Collected data entries:
------------
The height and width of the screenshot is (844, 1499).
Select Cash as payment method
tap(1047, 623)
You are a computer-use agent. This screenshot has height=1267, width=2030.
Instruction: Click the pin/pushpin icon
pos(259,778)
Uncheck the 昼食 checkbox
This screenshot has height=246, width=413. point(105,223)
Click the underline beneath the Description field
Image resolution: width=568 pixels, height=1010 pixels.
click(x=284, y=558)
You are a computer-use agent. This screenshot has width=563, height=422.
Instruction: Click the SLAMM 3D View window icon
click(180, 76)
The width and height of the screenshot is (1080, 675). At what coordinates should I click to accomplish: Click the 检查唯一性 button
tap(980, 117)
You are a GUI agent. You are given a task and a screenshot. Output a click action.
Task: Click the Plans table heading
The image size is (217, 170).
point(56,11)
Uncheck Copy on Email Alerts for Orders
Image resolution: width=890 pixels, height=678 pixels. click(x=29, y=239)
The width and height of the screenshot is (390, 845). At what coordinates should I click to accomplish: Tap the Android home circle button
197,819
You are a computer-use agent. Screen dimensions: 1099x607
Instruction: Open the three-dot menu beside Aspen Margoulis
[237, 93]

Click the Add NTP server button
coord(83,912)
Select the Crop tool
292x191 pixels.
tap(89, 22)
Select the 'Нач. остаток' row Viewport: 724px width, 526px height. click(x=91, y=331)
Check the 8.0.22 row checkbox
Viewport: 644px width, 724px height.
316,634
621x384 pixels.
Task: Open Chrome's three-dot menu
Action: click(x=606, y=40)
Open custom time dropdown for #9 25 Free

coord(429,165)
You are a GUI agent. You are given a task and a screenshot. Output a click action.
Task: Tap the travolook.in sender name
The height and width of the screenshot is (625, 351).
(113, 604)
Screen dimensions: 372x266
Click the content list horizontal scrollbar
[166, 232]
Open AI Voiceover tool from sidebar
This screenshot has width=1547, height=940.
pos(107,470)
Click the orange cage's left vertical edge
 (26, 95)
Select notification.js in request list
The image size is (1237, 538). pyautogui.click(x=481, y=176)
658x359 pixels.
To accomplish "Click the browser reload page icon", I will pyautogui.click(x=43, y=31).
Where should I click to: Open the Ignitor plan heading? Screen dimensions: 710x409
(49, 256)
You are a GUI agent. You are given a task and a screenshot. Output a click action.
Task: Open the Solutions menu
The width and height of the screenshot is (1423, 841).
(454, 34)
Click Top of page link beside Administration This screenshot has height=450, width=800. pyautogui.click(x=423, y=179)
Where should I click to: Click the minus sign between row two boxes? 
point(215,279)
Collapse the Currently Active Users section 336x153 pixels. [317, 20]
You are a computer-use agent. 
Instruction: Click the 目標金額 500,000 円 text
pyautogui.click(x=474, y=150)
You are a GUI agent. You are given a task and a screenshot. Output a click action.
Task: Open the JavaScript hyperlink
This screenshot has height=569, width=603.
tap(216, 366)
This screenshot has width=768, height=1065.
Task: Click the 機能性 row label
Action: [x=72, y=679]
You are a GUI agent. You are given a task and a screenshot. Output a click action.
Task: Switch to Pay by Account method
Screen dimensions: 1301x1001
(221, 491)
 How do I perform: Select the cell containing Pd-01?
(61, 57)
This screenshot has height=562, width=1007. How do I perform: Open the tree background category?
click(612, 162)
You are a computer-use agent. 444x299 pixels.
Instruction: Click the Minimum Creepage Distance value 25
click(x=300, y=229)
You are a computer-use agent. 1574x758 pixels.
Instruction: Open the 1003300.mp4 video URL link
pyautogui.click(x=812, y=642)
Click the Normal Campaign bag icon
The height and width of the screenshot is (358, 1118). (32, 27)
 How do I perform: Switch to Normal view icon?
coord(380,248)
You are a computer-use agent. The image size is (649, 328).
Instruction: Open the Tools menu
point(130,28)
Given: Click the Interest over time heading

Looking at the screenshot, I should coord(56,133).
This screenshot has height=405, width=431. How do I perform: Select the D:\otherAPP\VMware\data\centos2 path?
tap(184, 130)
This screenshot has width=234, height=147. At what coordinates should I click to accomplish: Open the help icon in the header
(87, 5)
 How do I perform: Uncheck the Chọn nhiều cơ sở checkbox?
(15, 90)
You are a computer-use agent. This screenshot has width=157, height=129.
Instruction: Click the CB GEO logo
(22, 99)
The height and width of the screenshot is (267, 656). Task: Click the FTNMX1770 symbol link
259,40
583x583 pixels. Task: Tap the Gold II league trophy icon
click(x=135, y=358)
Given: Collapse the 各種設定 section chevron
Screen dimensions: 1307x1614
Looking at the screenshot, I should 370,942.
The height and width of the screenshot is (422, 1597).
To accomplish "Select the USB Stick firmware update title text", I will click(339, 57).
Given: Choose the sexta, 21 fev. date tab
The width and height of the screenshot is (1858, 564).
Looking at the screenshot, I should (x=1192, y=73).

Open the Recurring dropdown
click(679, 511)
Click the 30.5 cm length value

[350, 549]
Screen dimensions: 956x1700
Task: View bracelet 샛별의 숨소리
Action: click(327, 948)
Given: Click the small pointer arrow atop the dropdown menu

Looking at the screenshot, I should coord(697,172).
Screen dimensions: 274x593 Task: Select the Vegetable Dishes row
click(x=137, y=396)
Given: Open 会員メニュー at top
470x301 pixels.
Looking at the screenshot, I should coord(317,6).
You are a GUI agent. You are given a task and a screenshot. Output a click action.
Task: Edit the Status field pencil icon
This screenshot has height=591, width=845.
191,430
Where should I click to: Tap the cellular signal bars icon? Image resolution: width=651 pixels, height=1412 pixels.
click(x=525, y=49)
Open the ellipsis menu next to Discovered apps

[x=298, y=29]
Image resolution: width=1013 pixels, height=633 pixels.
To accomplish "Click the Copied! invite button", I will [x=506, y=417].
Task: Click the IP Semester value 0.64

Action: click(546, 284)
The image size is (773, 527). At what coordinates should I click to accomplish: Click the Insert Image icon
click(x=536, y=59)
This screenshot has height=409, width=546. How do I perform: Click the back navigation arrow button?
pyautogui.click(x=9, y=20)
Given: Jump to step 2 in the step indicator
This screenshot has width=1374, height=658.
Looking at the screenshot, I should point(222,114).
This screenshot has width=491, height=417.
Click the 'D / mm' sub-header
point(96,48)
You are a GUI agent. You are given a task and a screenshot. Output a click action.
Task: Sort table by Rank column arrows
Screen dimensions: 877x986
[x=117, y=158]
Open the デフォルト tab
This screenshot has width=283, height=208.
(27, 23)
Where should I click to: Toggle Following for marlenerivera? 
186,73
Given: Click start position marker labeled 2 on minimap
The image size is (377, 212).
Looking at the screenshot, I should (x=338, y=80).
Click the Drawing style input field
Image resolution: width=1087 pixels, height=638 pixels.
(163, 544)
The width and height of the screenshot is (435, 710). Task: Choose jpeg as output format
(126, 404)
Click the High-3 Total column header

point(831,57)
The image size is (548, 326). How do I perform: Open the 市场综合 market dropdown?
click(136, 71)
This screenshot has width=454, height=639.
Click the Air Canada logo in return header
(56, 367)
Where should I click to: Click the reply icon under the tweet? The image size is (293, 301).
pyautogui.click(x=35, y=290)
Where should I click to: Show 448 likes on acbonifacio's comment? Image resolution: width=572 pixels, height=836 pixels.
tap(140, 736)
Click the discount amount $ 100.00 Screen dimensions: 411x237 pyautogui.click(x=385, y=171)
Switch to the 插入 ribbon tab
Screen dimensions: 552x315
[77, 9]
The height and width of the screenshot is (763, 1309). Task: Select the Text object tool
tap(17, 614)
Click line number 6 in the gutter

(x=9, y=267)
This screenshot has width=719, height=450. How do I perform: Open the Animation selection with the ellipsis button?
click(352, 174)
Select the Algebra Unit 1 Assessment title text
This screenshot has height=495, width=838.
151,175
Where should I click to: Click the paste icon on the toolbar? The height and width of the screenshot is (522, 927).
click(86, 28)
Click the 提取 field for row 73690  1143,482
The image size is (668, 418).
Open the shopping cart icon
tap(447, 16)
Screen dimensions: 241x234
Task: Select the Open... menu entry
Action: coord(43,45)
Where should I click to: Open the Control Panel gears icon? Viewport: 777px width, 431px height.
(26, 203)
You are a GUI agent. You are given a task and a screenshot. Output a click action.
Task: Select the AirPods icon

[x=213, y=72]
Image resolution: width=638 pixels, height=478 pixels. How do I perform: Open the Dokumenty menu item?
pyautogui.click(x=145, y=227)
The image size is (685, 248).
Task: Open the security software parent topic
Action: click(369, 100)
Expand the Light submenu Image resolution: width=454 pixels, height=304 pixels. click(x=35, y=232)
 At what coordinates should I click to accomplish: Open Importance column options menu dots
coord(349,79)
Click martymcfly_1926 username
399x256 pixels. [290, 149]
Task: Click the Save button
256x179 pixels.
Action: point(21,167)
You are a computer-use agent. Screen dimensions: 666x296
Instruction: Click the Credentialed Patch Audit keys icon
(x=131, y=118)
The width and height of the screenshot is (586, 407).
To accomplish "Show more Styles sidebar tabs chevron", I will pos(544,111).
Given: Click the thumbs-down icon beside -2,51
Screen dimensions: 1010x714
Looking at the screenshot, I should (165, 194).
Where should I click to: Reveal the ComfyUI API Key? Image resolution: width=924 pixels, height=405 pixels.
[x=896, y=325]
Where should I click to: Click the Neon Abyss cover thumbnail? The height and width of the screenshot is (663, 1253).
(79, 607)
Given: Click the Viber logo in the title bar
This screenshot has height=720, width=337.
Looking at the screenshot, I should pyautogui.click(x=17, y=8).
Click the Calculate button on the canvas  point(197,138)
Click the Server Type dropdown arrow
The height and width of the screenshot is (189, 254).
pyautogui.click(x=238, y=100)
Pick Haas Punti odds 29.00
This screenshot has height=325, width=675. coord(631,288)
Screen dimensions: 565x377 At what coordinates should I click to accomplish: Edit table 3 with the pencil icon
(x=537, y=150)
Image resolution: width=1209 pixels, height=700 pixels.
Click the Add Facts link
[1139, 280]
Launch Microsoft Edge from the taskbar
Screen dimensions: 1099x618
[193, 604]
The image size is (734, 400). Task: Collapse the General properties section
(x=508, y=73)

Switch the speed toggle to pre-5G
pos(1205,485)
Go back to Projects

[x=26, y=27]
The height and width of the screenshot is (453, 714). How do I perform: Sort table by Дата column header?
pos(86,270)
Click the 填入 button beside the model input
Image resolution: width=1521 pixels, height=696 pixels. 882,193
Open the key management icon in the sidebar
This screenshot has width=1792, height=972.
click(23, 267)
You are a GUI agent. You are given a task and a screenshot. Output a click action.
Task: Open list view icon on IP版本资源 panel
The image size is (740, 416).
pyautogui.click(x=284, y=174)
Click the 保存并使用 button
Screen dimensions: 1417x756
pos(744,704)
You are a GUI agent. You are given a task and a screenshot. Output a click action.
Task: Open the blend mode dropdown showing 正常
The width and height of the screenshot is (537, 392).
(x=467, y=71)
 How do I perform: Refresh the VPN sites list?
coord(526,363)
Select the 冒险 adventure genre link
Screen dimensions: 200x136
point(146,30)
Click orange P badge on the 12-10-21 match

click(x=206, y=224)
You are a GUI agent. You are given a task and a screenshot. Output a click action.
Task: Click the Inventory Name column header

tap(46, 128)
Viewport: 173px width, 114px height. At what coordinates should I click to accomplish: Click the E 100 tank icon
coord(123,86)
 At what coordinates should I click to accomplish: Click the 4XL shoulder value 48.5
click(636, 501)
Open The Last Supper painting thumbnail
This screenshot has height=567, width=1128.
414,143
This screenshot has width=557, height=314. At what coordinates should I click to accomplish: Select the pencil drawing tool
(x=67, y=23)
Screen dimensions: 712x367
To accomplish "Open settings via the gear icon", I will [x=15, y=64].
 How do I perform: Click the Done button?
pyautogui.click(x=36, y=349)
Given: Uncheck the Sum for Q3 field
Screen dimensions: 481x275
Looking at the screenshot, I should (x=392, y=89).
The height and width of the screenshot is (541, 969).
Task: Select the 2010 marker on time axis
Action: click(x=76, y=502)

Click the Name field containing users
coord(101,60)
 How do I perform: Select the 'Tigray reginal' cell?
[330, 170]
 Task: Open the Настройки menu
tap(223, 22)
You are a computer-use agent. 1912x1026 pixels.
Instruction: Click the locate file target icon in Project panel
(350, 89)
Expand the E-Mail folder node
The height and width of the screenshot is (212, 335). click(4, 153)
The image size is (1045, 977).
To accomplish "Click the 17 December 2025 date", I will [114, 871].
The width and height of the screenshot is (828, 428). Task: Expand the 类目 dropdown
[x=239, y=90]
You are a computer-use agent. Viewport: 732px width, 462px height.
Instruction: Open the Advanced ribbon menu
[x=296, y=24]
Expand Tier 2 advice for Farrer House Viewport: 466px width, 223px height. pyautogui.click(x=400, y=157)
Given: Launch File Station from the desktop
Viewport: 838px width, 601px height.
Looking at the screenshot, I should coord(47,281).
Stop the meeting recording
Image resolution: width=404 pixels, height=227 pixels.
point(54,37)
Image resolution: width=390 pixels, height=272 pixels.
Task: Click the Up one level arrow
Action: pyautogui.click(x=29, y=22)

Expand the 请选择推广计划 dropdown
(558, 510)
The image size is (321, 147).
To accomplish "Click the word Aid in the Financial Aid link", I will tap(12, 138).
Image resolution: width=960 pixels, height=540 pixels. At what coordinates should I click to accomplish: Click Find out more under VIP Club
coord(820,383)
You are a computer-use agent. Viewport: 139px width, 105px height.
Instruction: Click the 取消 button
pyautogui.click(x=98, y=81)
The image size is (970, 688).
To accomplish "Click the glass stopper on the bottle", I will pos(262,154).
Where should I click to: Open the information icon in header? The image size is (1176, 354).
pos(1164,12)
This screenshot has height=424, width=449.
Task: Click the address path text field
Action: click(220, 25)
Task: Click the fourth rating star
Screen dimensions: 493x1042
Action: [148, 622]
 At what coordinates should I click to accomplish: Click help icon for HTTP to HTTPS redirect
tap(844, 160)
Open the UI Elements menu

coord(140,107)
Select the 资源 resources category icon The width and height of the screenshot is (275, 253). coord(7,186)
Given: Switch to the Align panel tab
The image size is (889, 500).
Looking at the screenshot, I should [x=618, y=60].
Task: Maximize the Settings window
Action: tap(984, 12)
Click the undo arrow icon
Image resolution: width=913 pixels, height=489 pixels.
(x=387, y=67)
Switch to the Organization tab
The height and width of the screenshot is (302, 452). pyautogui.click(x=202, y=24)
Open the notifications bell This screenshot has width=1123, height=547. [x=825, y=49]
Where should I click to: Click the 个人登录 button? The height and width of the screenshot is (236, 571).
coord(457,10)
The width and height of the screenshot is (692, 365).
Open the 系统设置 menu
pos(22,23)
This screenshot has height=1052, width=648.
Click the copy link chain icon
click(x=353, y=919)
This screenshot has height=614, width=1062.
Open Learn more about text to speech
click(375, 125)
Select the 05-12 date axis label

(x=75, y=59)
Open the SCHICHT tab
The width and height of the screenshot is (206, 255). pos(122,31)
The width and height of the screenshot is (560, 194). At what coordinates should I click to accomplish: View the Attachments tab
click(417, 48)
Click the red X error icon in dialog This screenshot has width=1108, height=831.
------------
#### Your goal:
Nothing but a number should be given: the count of lines above that include the string "chevron".

#### Solution:
2